Après la construction de la nouvelle cheminée et la mise en place du 3è four au printemps 42, le crématoire fonctionne à nouveau à plein régime (après trois mois d’interruption durant lesquels les corps seront enterrés dans des fosses communes à proximité de Birkenau). C’est alors en particulier l’incinération des corps des victimes de la redoutable épidémie de typhus qui sévit dans le camp. A nouveau, cette utilisation intensive du K I cause des dommages à la cheminée.

L’ingénieur K. Prüfer de l’entreprise Topf est convoqué à Auschwitz où il se rend le 18 août. Le 19 ce sont trois crématoires qui sont commandés en plus du K II dont les travaux ont déjà commencé.
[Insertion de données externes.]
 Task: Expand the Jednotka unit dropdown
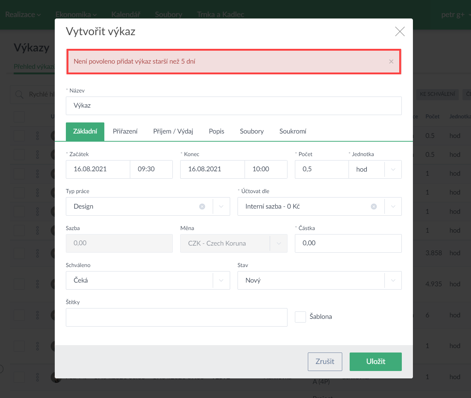tap(393, 169)
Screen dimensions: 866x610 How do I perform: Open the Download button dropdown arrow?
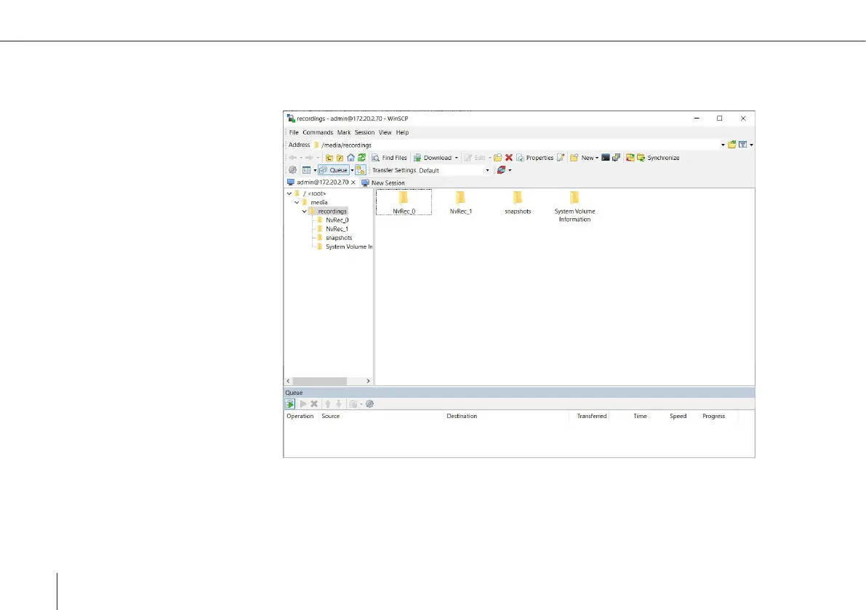click(x=457, y=158)
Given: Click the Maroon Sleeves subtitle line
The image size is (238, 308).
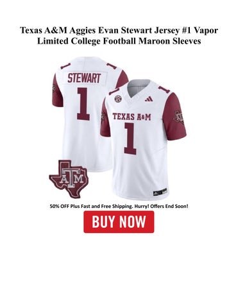Looking at the screenshot, I should tap(119, 41).
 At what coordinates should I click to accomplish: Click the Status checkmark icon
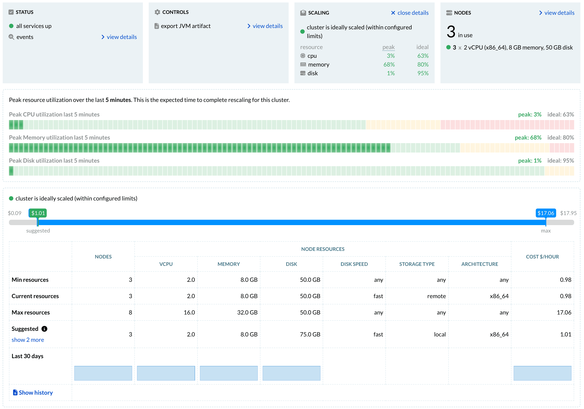click(11, 12)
Les prévisions sont les suivantes : un K III identique au K II et construit à proximité et en miroir (qui sera effectivement réalisé ainsi). Un K IV et un K V respectivement proches des Bunkers 2 et 1 [pages spécifiques Bunker 1 et Bunker 2 ici]. Ces K IV et V sont alors prévus pour la crémation des corps sortis des chambres à gaz que sont les Bunkers, nous verrons que ce projet sera finalement modifié.
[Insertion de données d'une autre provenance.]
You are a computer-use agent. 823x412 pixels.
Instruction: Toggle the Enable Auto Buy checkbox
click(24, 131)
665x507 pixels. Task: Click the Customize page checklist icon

Le 03 décembre 42, les 380 prisonniers membres du Sonderkommando de Birkenau sont gazés. Leur crémation a lieu dans les fours du K I. (Pour la chronologie des principales étapes concernant les membres des Sonderkommandos, cliquer ici).

Le 4 mars 43 les 12 prisonniers Juifs et les 5 prisonniers Polonais du Sonderkommando du K I sont transférés à Birkenau où les quatre nouveaux crématoires vont entrer en service. En juillet de la même année l’activité du K I est définitivement suspendue. Il sera par la suite modifié et utilisé comme abri anti-aérien. Après guerre, il sera de nouveau modifié pour tenter de le remettre tel qu'il était durant son fonctionnement en tant que lieu de gazage et de crémation. Faute de témoignages suffisants, tout ne sera pas rigoureusement reproduit à l'identique (du type : un mur légèrement décalé). Ces éléments ne présentent aucune importance sur le fond, mais les négationnistes s'en empareront pour appuyer leurs thèses.